Phishing usually occurs when cybercriminals send a message by email, social media or text (called smishing ) with malicious links or attachments. Once the victim clicks the link, it redirects them to a fake website or installs malware on the device. Either way, they can download your personal information and subsequently do anything they want with the data. If you're worried about the validity of a website, particularly if you're buying something, here are some helpful tips to determine if you're on a scam website before pressing "Add to Cart."
While 35% of all ransomware attacks are delivered through email, it can happen practically anywhere. One popular scam is during tax season, where spam callers pretend to be the Internal Revenue Service (IRS) to find victims. And if you run across a random pop-up ad promising a free iPhone or Amazon gift card, it's likely a phishing scam.
Fight digital identity theft
Looking at all the numbers and the data, digital identity theft can seem like an inevitability. Given the sheer volume of information online, digital identity theft makes its offline counterpart seem like a walk in the park. Part of that is because of how detailed the information floating online about us can be.
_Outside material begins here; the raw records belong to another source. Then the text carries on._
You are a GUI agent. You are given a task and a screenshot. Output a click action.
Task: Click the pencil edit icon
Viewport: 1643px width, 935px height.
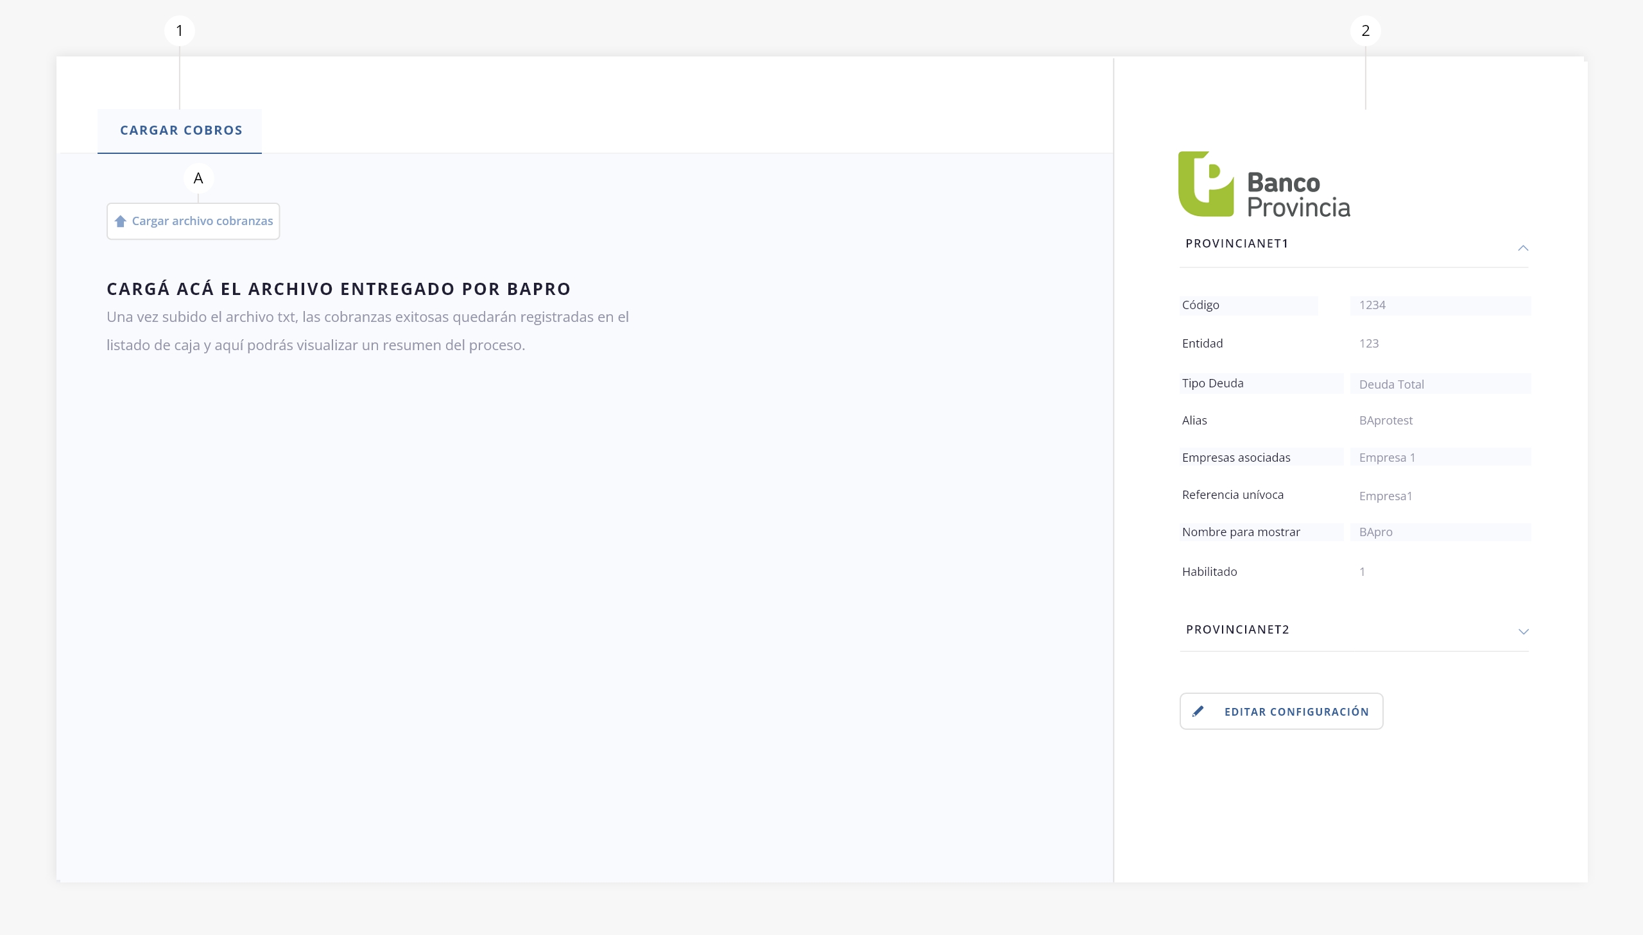point(1198,712)
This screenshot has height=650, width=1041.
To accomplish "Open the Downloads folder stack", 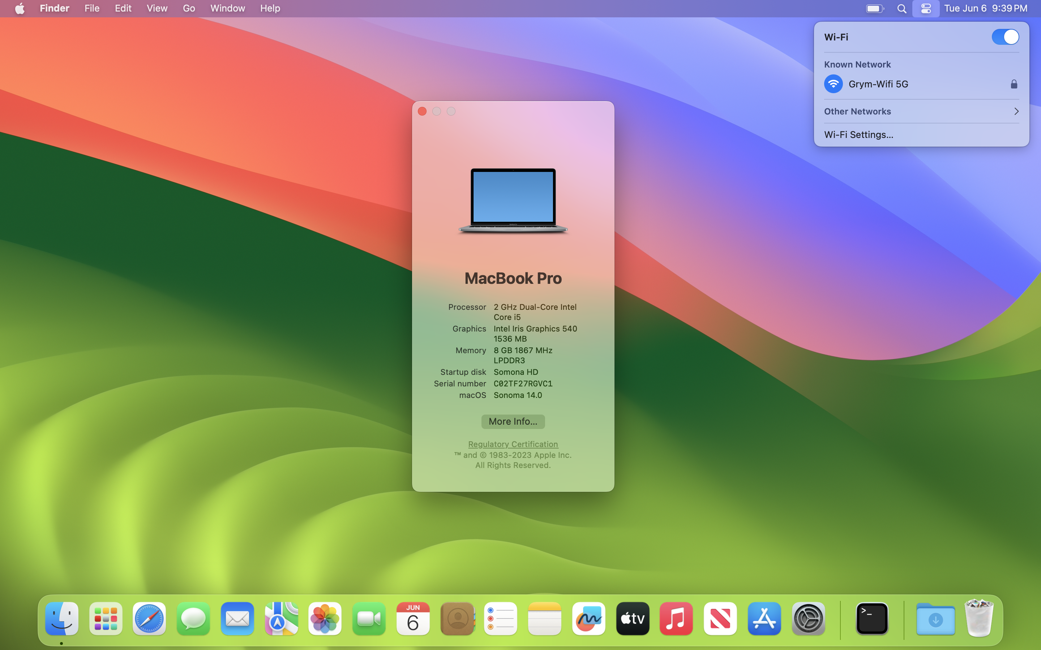I will click(x=935, y=619).
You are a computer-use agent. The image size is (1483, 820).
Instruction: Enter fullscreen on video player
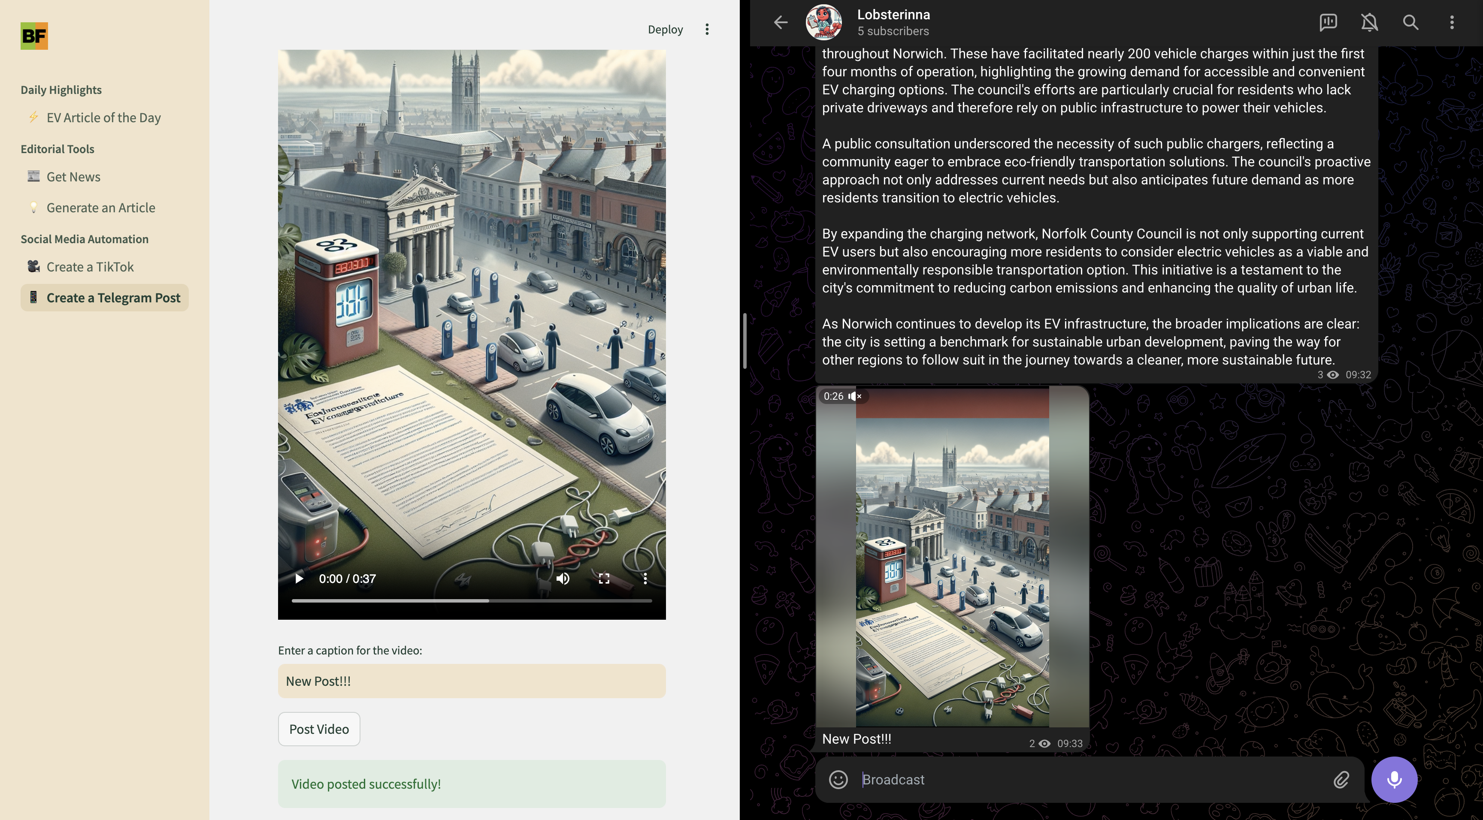[x=604, y=578]
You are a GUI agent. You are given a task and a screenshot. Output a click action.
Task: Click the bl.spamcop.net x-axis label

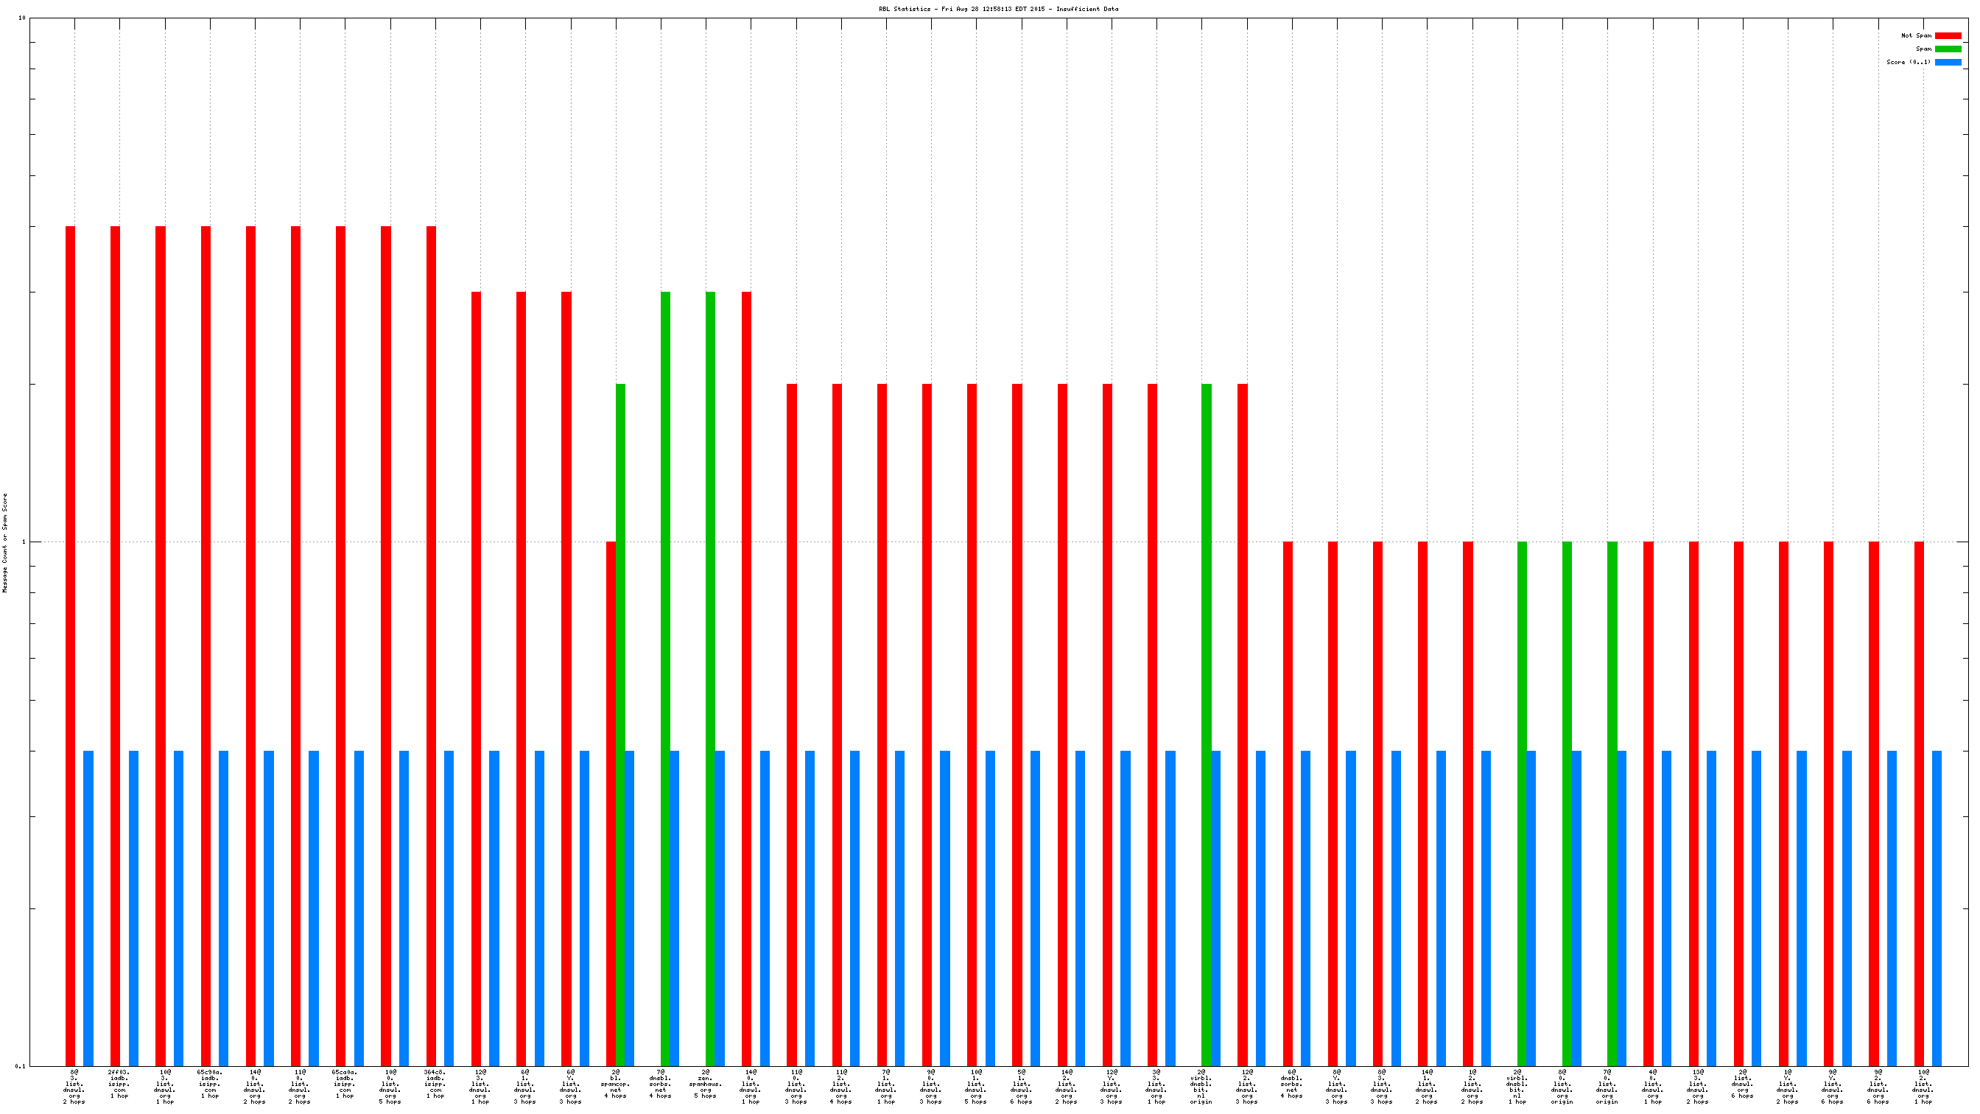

Once a hacker has enough to begin stealing your identity, nothing seems safe.
Phishing, data breaches, and spyware aren't the only ways cybercriminals perform digital identity theft. They can try multiple combinations of usernames and passwords, brute-forcing their way into your accounts, too. They can collect information from social media to impersonate you while contacting customer support representatives from the services you use. Some criminals even hijack your email and copy or redirect confidential messages to themselves.
The easiest way you can start protecting yourself from digital identity theft is by using strong, unique passwords on every website you go to. If that seems daunting, maybe it's a sign of why you need to start using a password manager.
Strong passwords, combined with frequently monitoring your bank and credit card accounts, and never clicking suspicious links, may not stop cybercriminals from causing chaos, but it goes a long way toward slowing them down.